TO DO:
Your answer must match, word for word, the lines from the one holding "Instruction: Expand the" through the final line below, with pictures excluded.

GIVEN RECORDS:

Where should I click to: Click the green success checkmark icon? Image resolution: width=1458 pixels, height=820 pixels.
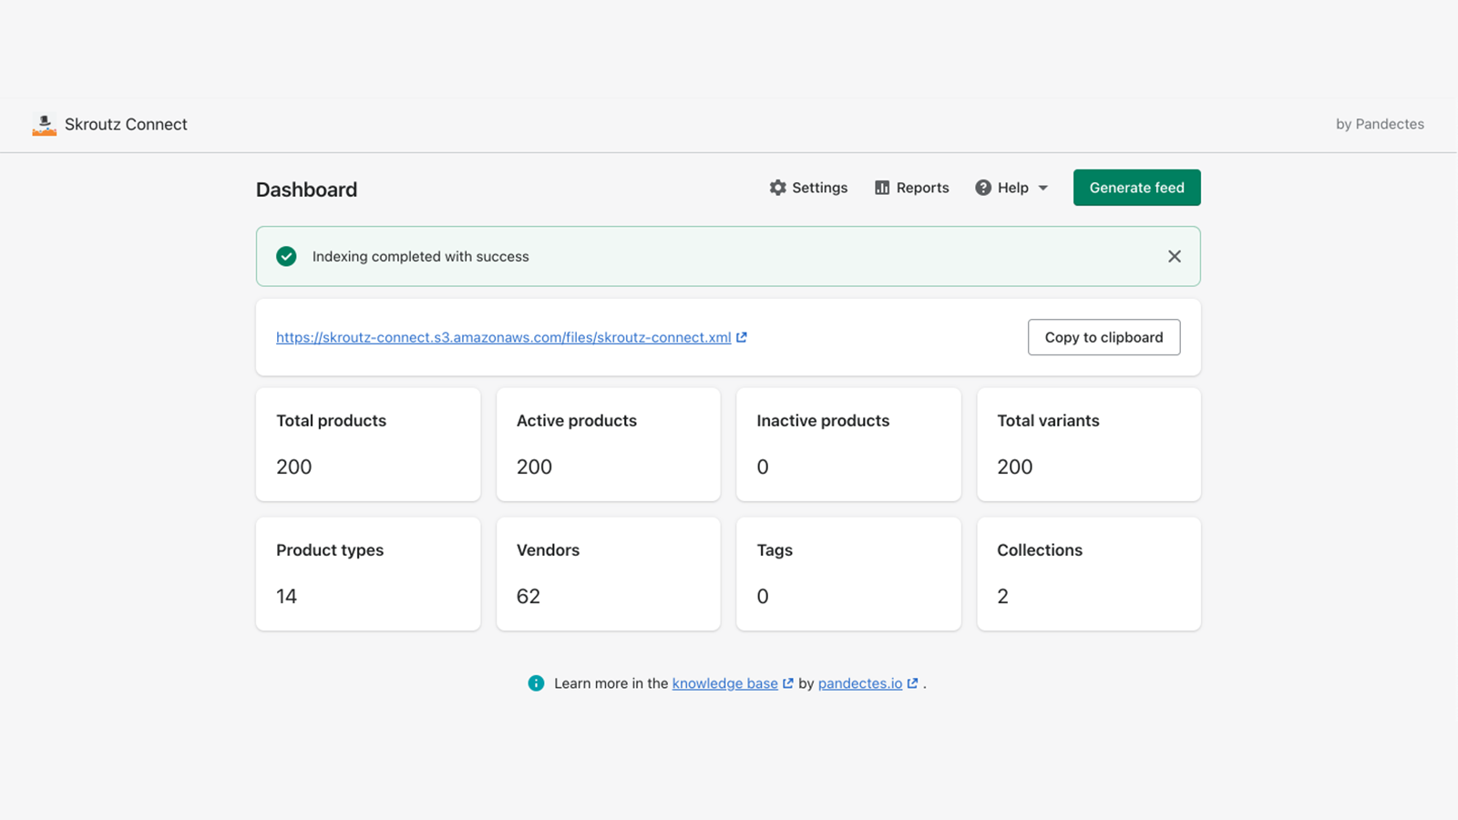click(286, 257)
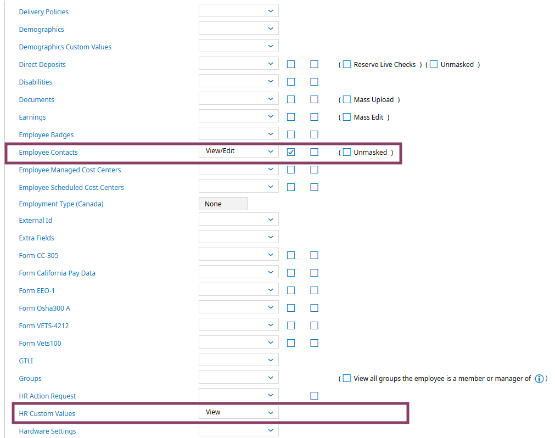Expand the GTLI dropdown

point(239,360)
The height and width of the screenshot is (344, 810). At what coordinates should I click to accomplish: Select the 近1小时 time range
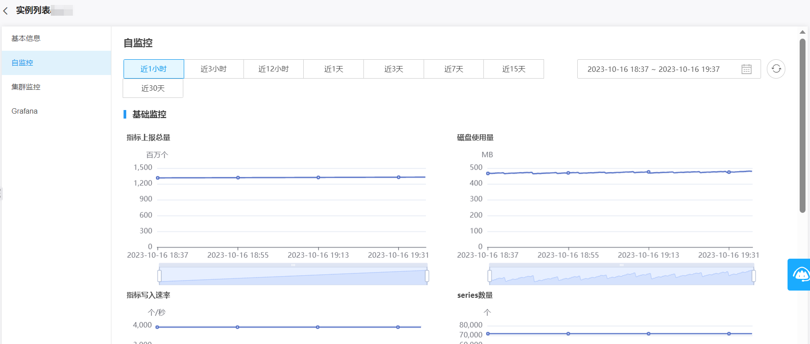point(154,69)
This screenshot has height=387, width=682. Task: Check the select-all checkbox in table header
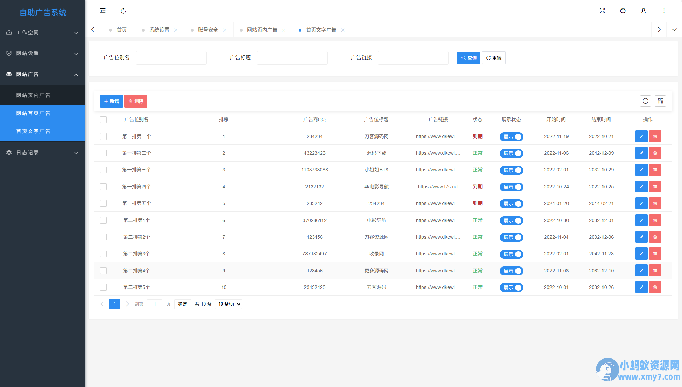pyautogui.click(x=103, y=119)
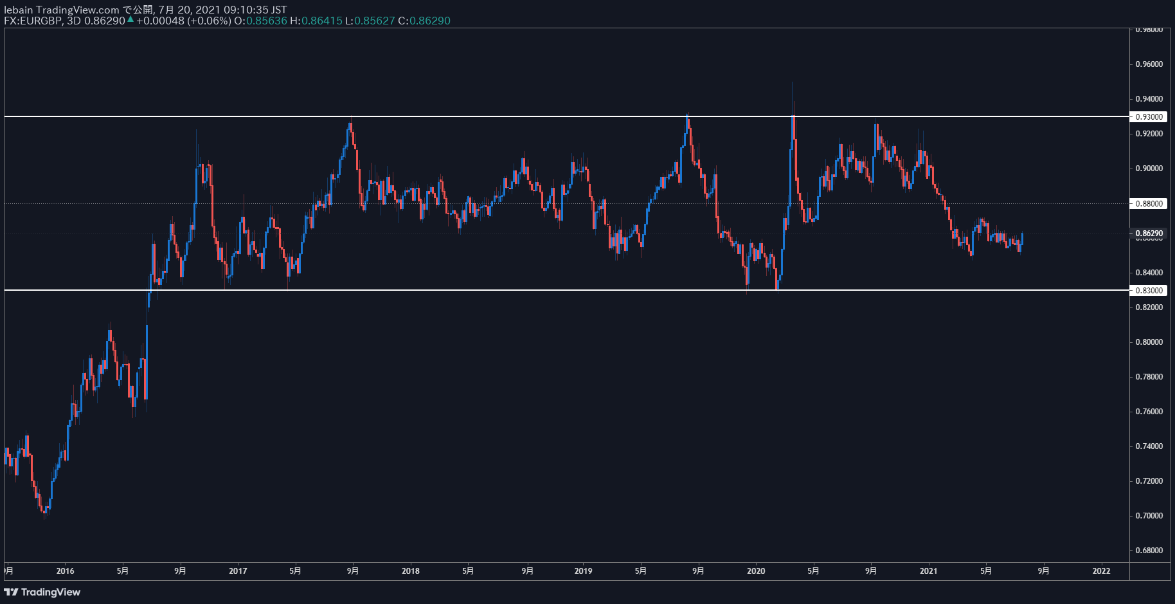
Task: Click the 0.96000 price scale label
Action: [1149, 64]
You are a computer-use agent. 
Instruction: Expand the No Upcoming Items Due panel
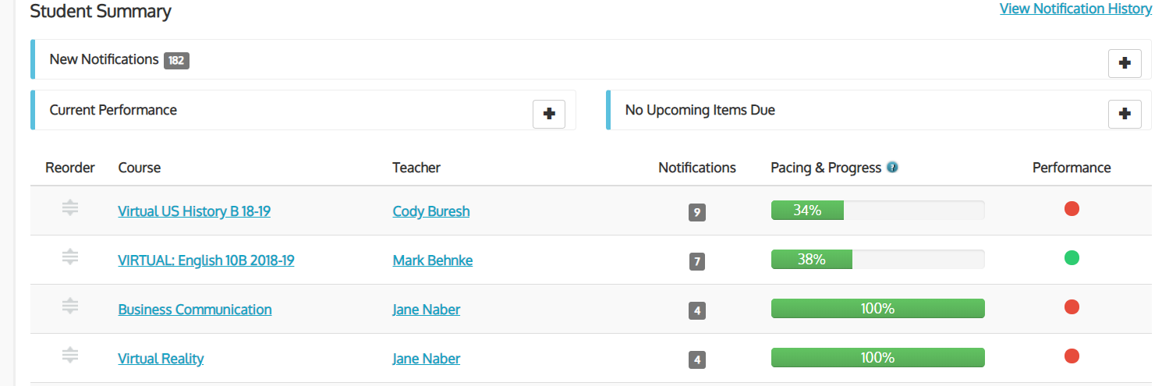(1125, 114)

RESULT OF THIS EXERCISE:
Instruction: Expand the No Upcoming Items Due panel
(1125, 114)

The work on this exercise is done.